Background
I’m building an automated visual book-to-graphic-novel pipeline using n8n workflow automation and the Gemini 3 Pro Image API. I write books and want to convert them into 20-30 page visual graphic novels with consistent characters, style, and visual continuity.
What Works (AI Studio)
In AI Studio, the workflow is seamless:
-
I provide the full book context/storyline upfront
-
I say: “Generate the cover for this book” → AI generates it
-
I say: “Generate page 1” → AI generates it with consistent style and characters
-
I say: “Generate page 2” → AI maintains context of previous pages and style
-
This continues for 20+ pages with perfect consistency
The key: AI Studio seems to maintain persistent visual context throughout the entire conversation without me needing to re-upload reference images or previous pages.

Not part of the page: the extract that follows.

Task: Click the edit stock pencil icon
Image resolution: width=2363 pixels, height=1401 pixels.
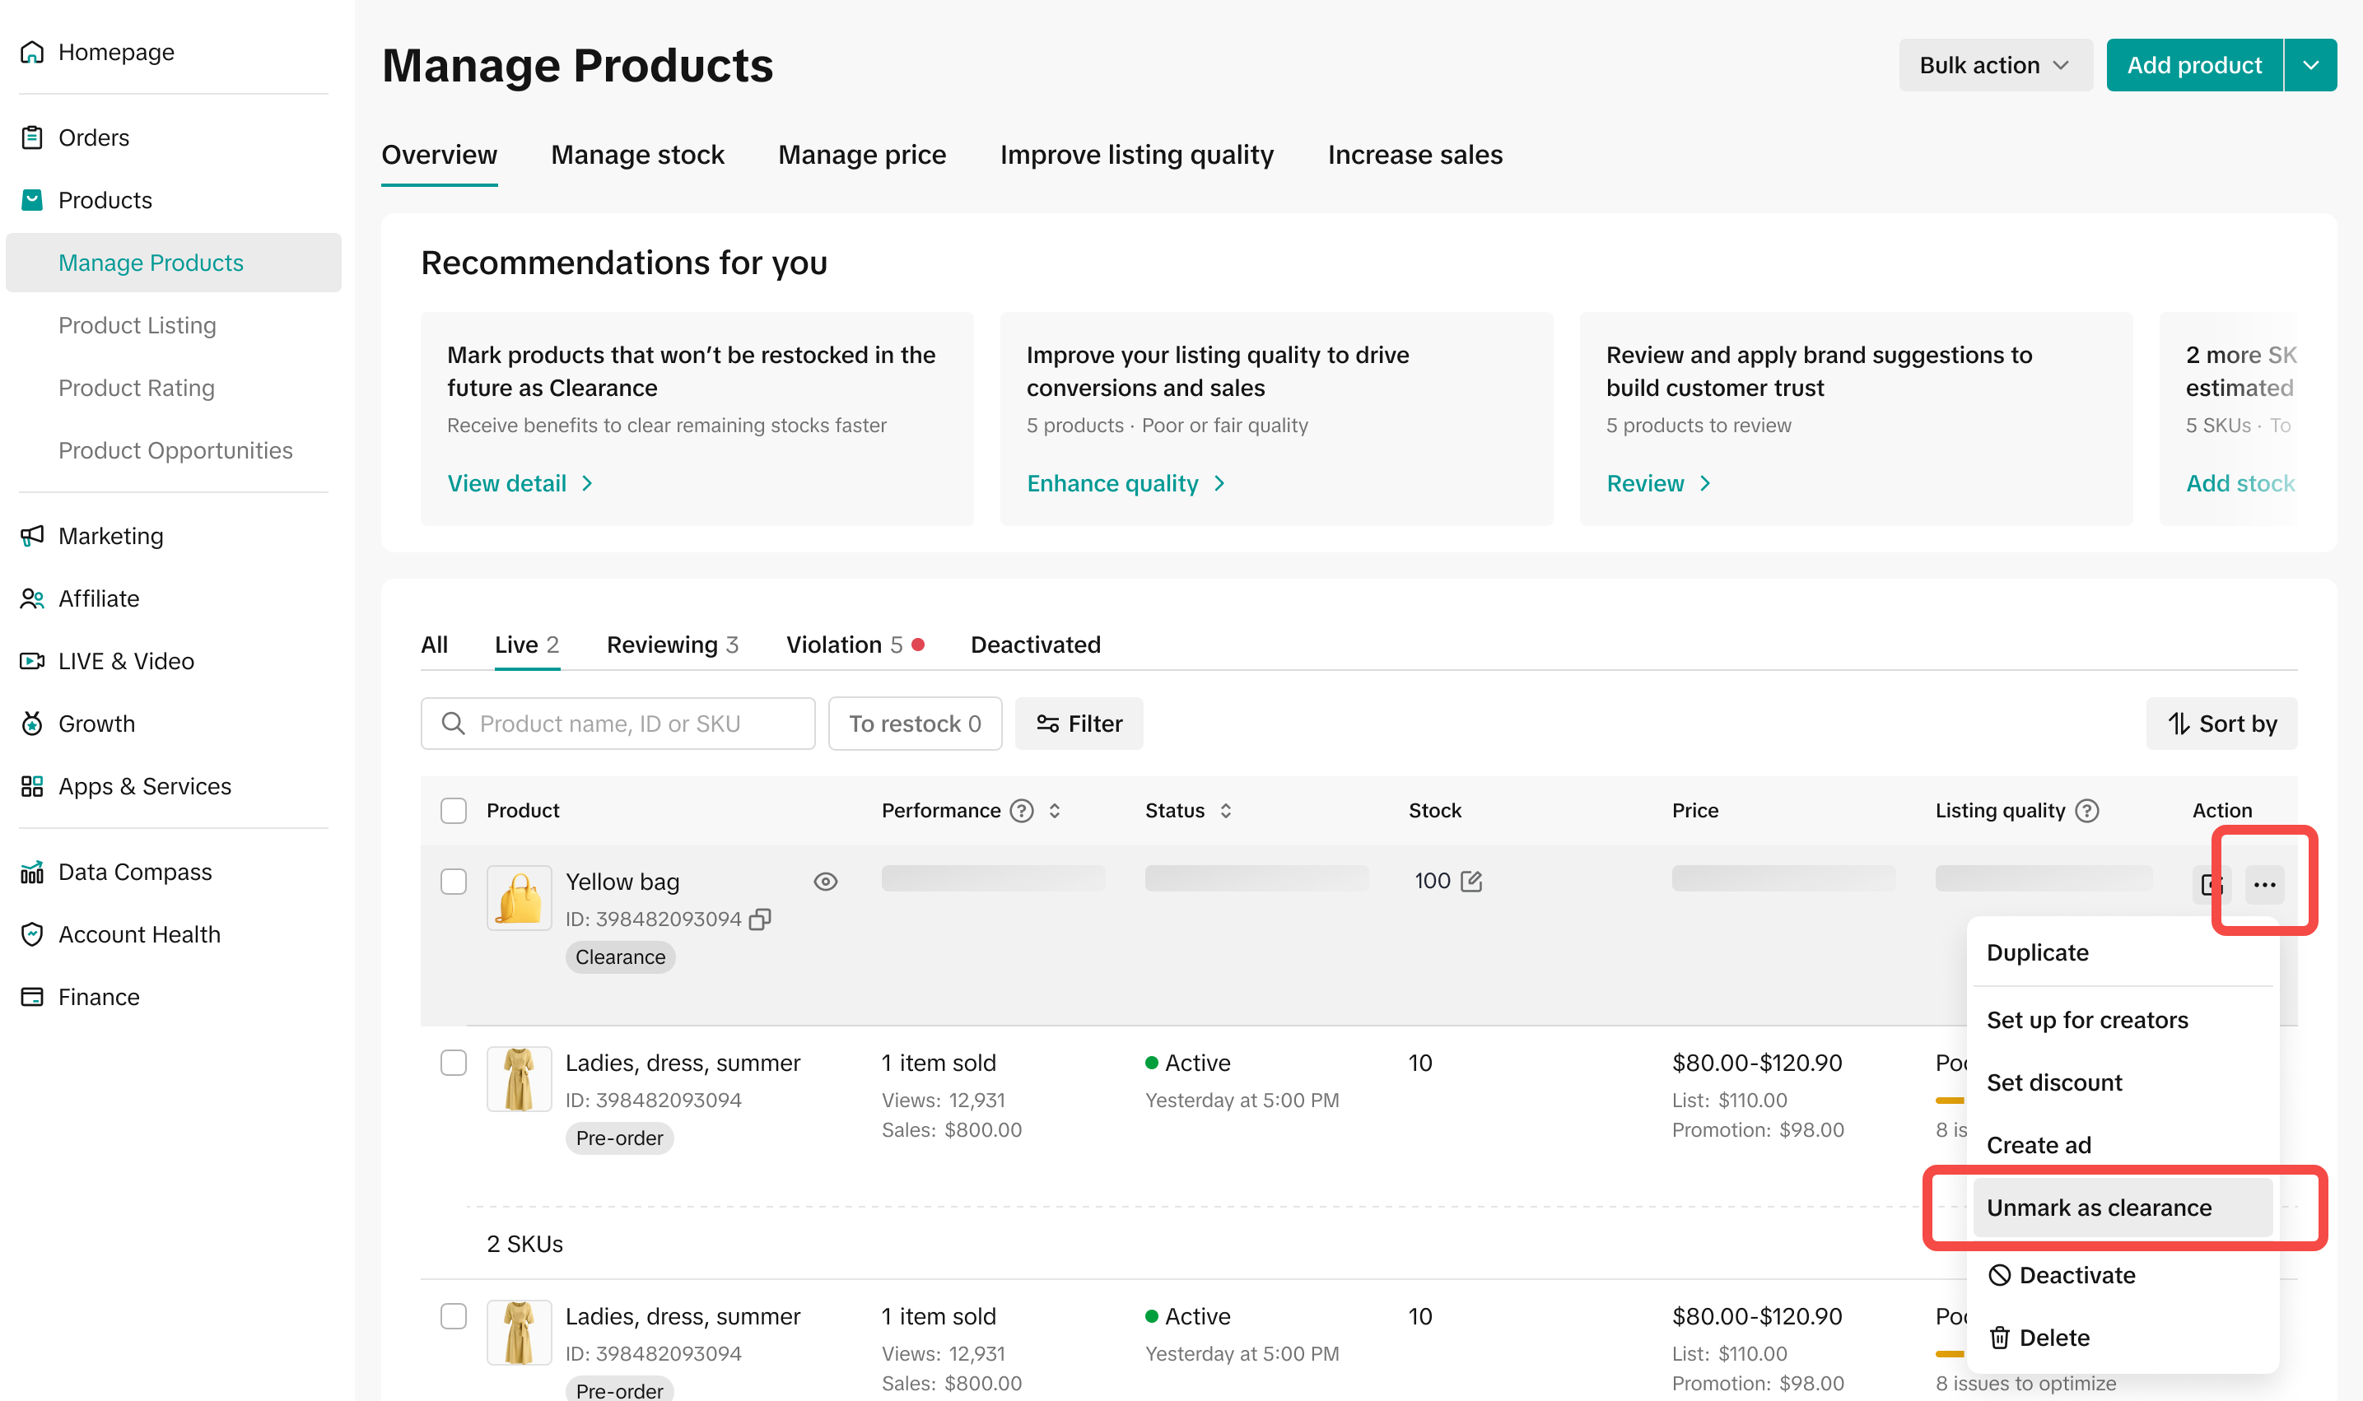Action: [1471, 881]
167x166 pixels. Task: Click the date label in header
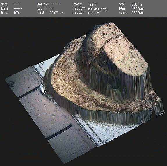5,4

What Doesn’t Work (API + n8n Automation)
When building this via the Gemini API with n8n automation, I cannot replicate this behavior. Here’s what I’ve tried:
Attempt 1: Multi-turn conversation with contents array
-
Following the multi-turn image editing docs
-
ive tried Manually building a
conversationHistoryarray with all previous messages -
also tried attaching each image problem: Hitting the 14-image attachment limit around page 12-14 when including all generated pages in history
Attempt 2: Context Caching
-
Attempted to use context caching to store character references and style
-
Problem: Context caching is not available for
gemini-3-pro-image-previewmodel (only text models )
My Questions
-
How does AI Studio maintain visual context across 20+ image generations? Is it using a different API endpoint or method that’s not documented in the public API docs?
-
Is there a way to use the Chat/multi-turn functionality that maintains visual memory without hitting attachment limits?
-
Should I be using a different model or approach for this use case? The goal is: upload context once → generate 20-30 sequential images with consistent characters/style.
What I Need
A method to replicate AI Studio’s behavior programmatically:
-
Provide full story context + character references once
-
Generate pages 1-30 sequentially via API calls
-
Each page maintains visual consistency with previous pages
-
No need to re-upload references or regenerated pages with each request
Any guidance, code examples, or documentation pointers would be incredibly helpful!